Doch wofür steht diese Partei, deren Erfolge Angehörige des gesamten politischen Spektrums in der BRD in so helle Aufregung versetzt haben? Bisher konnte mensch über die Antwort auf diese Frage nur rätseln, da es noch kein Wahlprogramm gab. Umso schwerer fiel dies, weil die Partei in einen völkischen und ein rechtskonservativen Flügel aufgespalten ist und ihre Vertreter*innen, wie es Populist*innen eigen ist, ihre Meinungen kaum jemals für mehr als eine Woche beibehielten. Die Strategie der AfD bestand in erster Linie darin, das politische Tagesgeschehen reißerisch und radikal zu kommentieren, um durch beabsichtigte Tabubrüche den politischen Diskurs nach rechts zu verschieben und dadurch wiederum die eigene Wählerschaft zu vergrößern. Ein geleaktes Parteiprogramm ermöglicht nun jedoch tiefere Einblicke in die Absichten dieser Partei, die vorgibt die Interessen des „kleinen Mannes“ zu vertreten. Im Folgenden sind nun einige Punkte aus diesem Programm zusammengefasst.

**ZIEL 1:** Welche Verben stehen im Textauszug als Infinitiv mit „zu“? Nenne alle.
Der Textauszug und die Einträge hängen nicht miteinander zusammen.

**GEGEBENE ANGABEN:**
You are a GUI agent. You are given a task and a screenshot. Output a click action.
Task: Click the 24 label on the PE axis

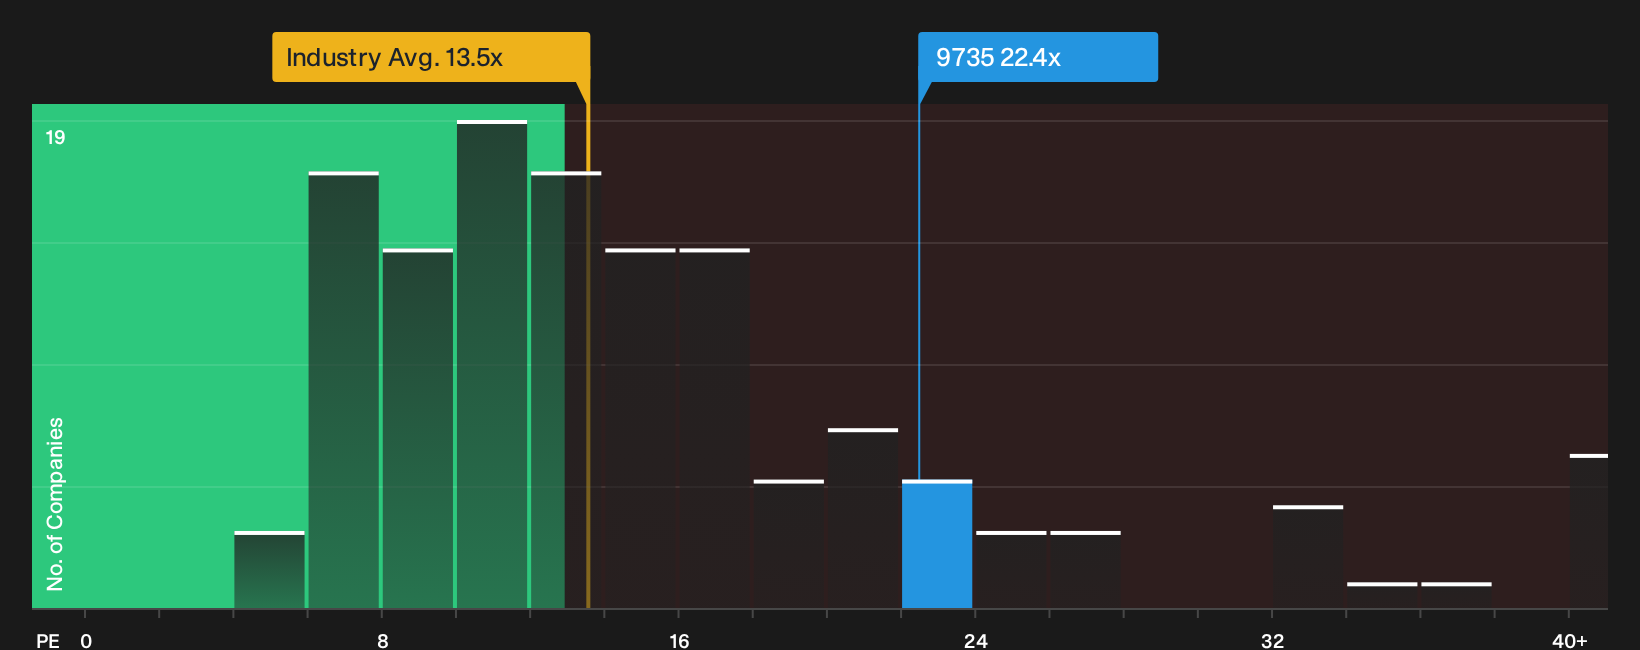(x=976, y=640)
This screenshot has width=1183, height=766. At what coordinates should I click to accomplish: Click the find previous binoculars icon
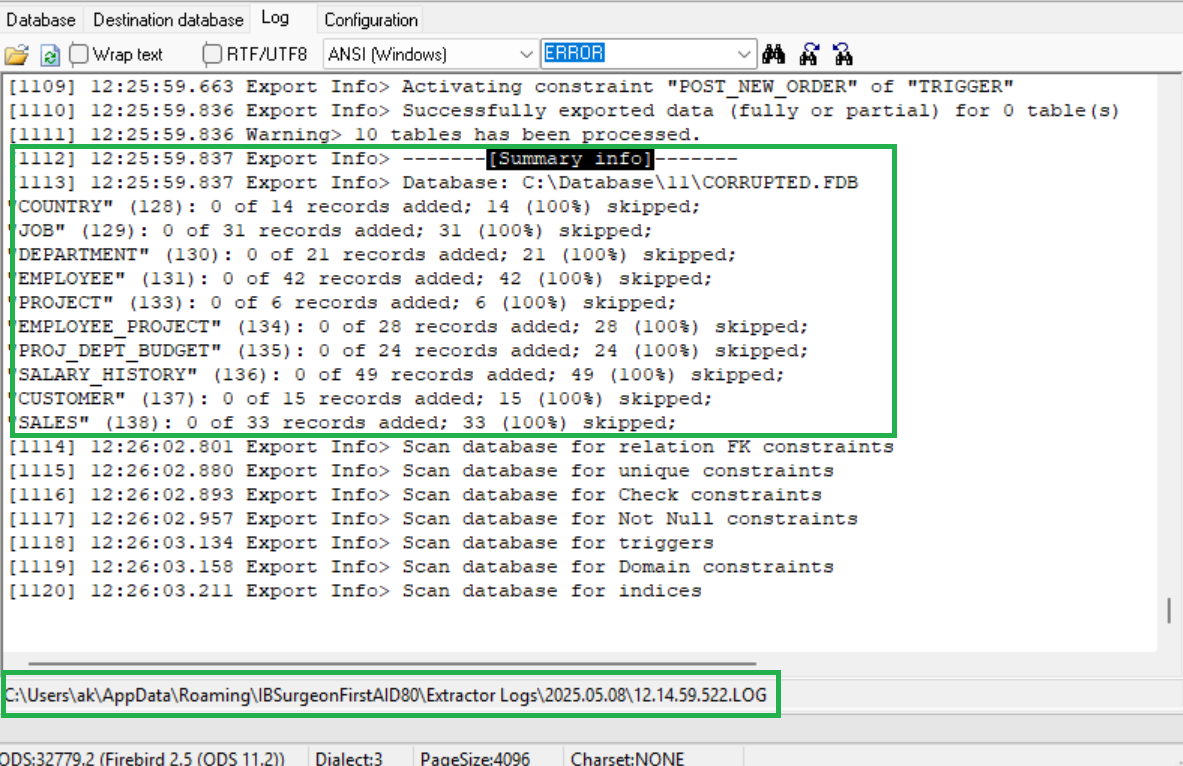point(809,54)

**ZIEL 2:** Stelle die Zeilen aller Einträge als nummerierte Liste dar, ohne Leerzeilen. Lass die Bilder in der Antwort weg.

**LÖSUNG 1:** kommentieren, verschieben, vergrößern, vertreten

**LÖSUNG 2:**
1. You are a GUI agent. You are given a task and a screenshot. Output a click action.
2. Task: Click the 24 label on the PE axis
3. (x=976, y=640)
4. This screenshot has width=1183, height=766. At what coordinates should I click to accomplish: Click the find previous binoculars icon
5. point(809,54)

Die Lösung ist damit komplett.